Although analgesic anti-inflammatory drugs are commonly used to manage foot disorders, their long-term use is associated with adverse effects such as gastrointestinal bleeding, peptic ulcers, and increased cardiovascular risk, necessitating the development of safer and more effective treatment options [1,7,8]. Recent studies have suggested that vitamin B complex can enhance the effects of anti-inflammatory analgesics and reduce their side effects [9–12]. Vitamin B complex is known to protect the nervous system and regulate inflammatory responses, suggesting potential benefits for managing pain in chronic foot disorders [10,13]. However, its specific role in the pain associated with foot disorders remains unclear. Thus, this study aimed to evaluate the efficacy of combining anti-inflammatory drugs with vitamin B complex in alleviating pain and improving foot function in patients with chronic foot disorders
Materials and methods
Study design
This multicenter, prospective, randomized comparative trial was approved by the Institutional Review Board (IRB) of Inha University Hospital, Incheon, South Korea (IRB No: 2019-11-055) and was conducted according to the tenets of the Declaration of Helsinki. Written informed consent was obtained from all patients.

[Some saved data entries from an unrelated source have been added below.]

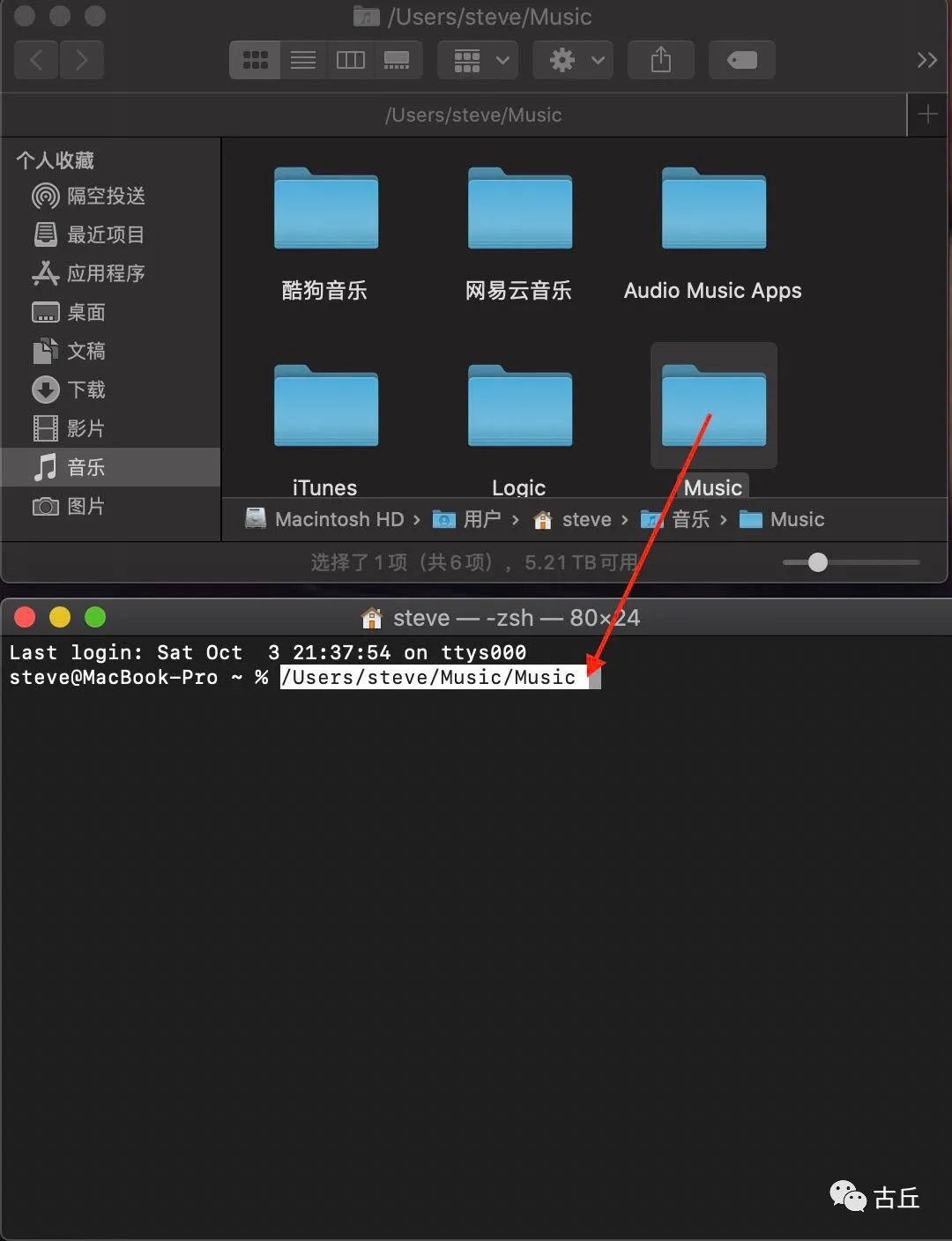This screenshot has height=1241, width=952.
Task: Open 应用程序 (Applications) from the sidebar
Action: [103, 273]
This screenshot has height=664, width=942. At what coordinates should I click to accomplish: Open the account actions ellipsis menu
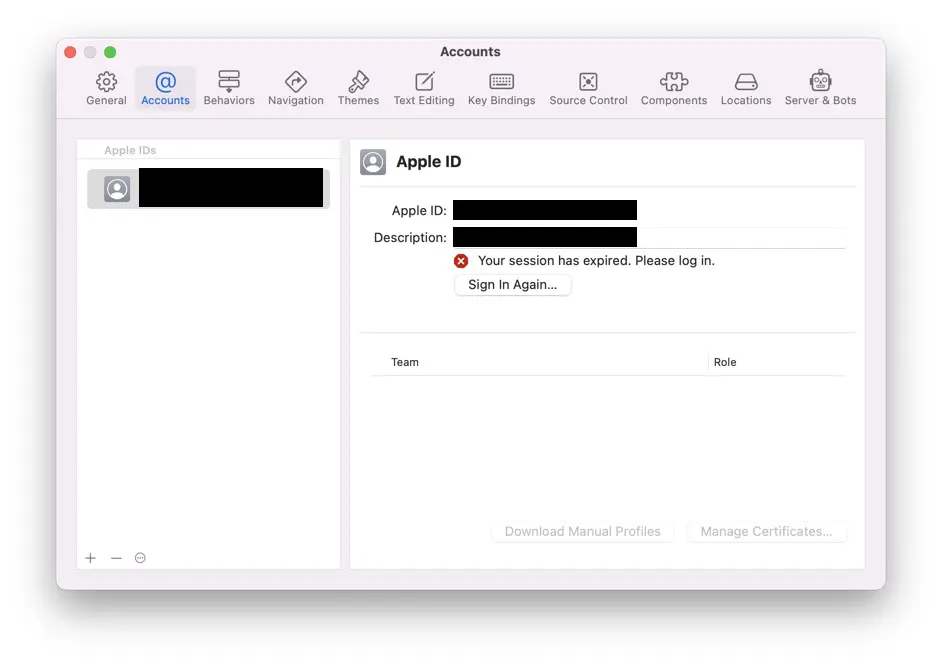point(140,558)
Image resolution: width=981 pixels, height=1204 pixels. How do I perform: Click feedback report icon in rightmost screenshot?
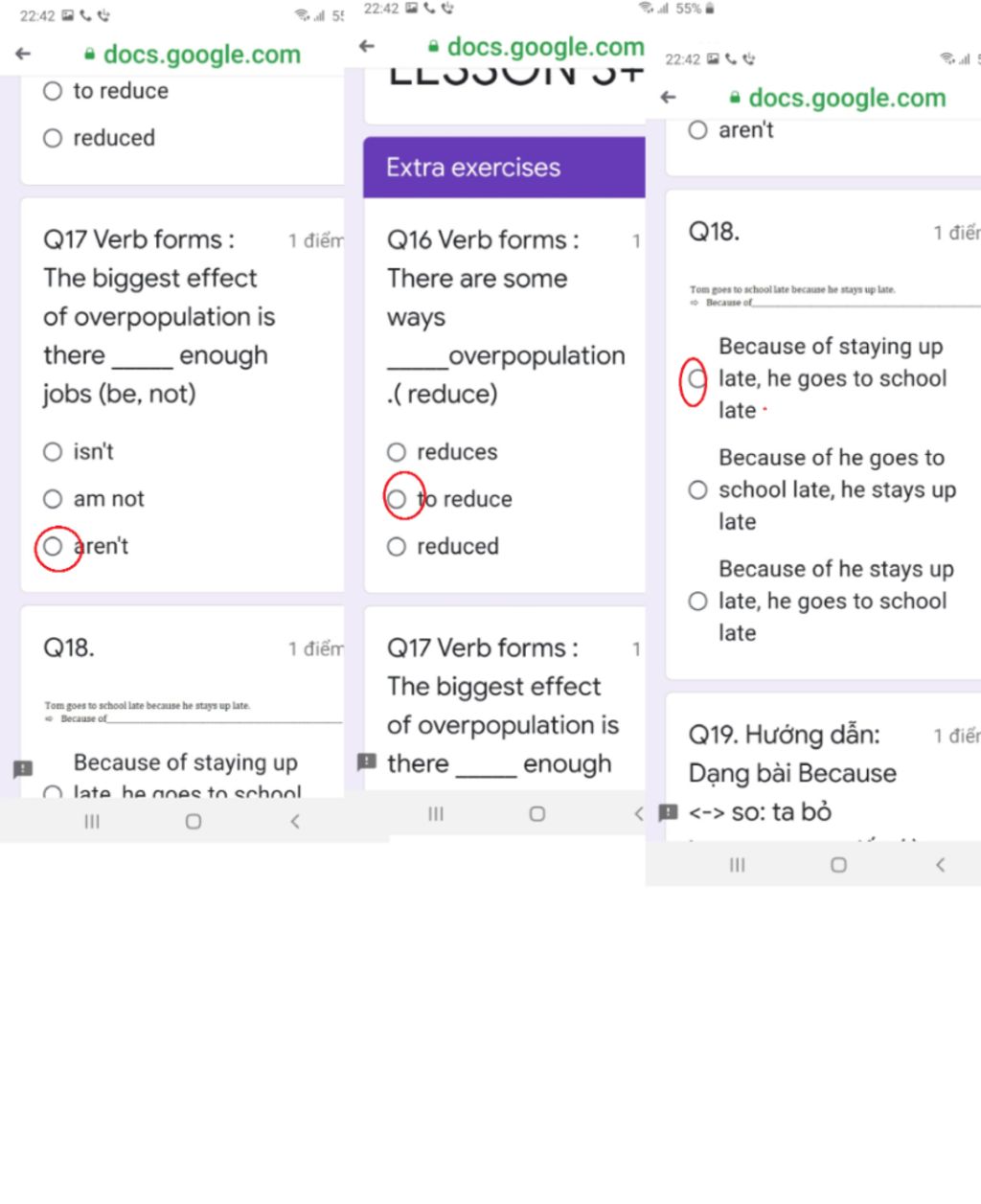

Patients were recruited from orthopedic outpatient clinics at four hospitals (Seoul Asan Medical Center, Inha University Hospital, Yeungnam University Hospital, and Korea University Ansan Hospital) between October 14, 2020 and December 15, 2021. Recruitment was conducted consecutively among eligible patients who visited for foot or ankle pain and met the inclusion criteria.
Participants
Patients aged ≥19 years with foot disorder of Achilles tendinitis, foot or ankle arthritis, Civinini-Morton syndrome, or plantar fasciitis and with a visual analog scale (VAS) score of ≥4 cm were included. Patients were excluded if they had recent NSAID use, required surgical treatment, had systemic inflammatory diseases, or met other exclusion criteria. Randomization, patient enrollment, and treatment were conducted independently at each participating center in accordance with the standardized protocol. The inclusion and exclusion criteria for patient selection are summarized in Table 1.
Pre study power analysis
A power analysis was performed based on a superiority trial design. In the DOLOR study by Mibielli et al. (2009) [14], the post-treatment VAS score was 12.9 ± 10 mm in the diclofenac plus B vitamins group and 20.1 ± 12 mm in the diclofenac monotherapy group. A superiority margin of 7 mm was defined. Using a two-sided alpha level of 0.05 and power (1–β) of 0.90, the required sample size was calculated using the formula: n = f(α, β) × 2 × σ²/d2, where f(α, β) = [Φ ⁻ ¹(α) + Φ ⁻ ¹(β)]2. A total of 73 subjects per group were required. Accounting for a 20% dropout rate, the final sample size was set at 100 participants per group (total n = 200).
Randomization and blinding
Eligible participants were randomly assigned in a 1:1 ratio to either the experimental group (NSAIDs + vitamin B complex) or the control group (NSAIDs alone) using a centralized web-based electronic case report form (eCRF) system(http://www.proscore.kr). Block randomization was employed, stratified by study center to ensure balanced allocation across sites. Allocation concealment was maintained using opaque, sealed envelopes at each center.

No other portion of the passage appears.